Content starts

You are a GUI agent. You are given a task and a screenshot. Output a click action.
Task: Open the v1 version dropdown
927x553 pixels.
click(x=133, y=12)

Content ends
Content starts

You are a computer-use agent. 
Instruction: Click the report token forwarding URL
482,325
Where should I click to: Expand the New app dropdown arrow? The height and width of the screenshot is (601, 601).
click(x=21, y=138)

Content ends
Content starts

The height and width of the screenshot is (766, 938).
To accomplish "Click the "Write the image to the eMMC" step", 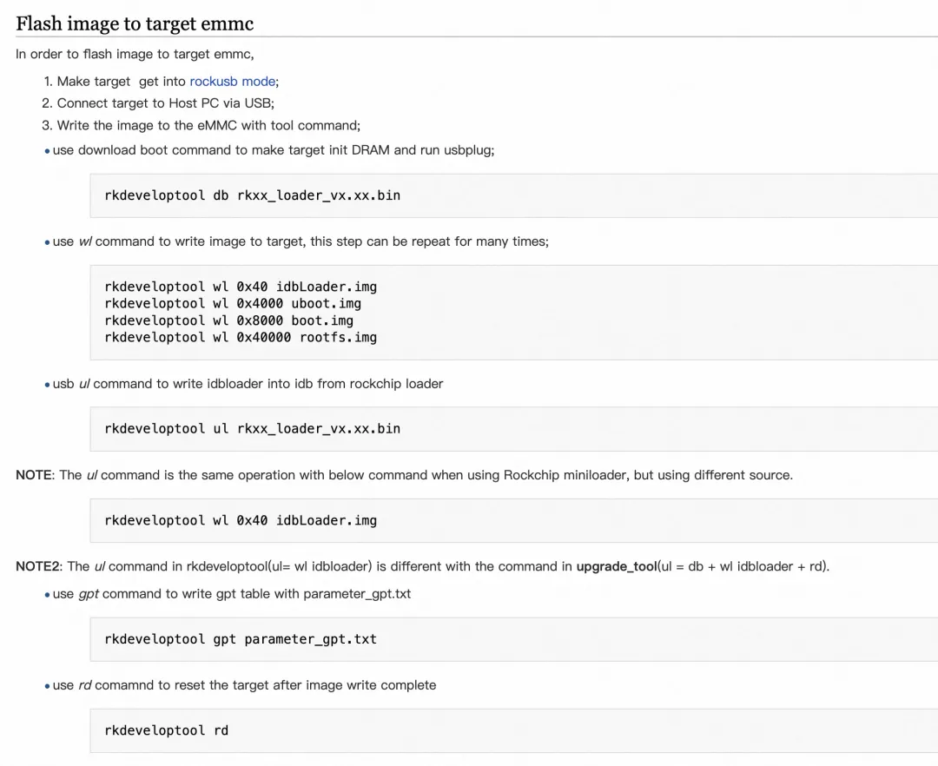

Content ends

REQUIREMENT:
Tally the lines of the material above that include the string "agent", then give only the tally.

RESPONSE AREA:
2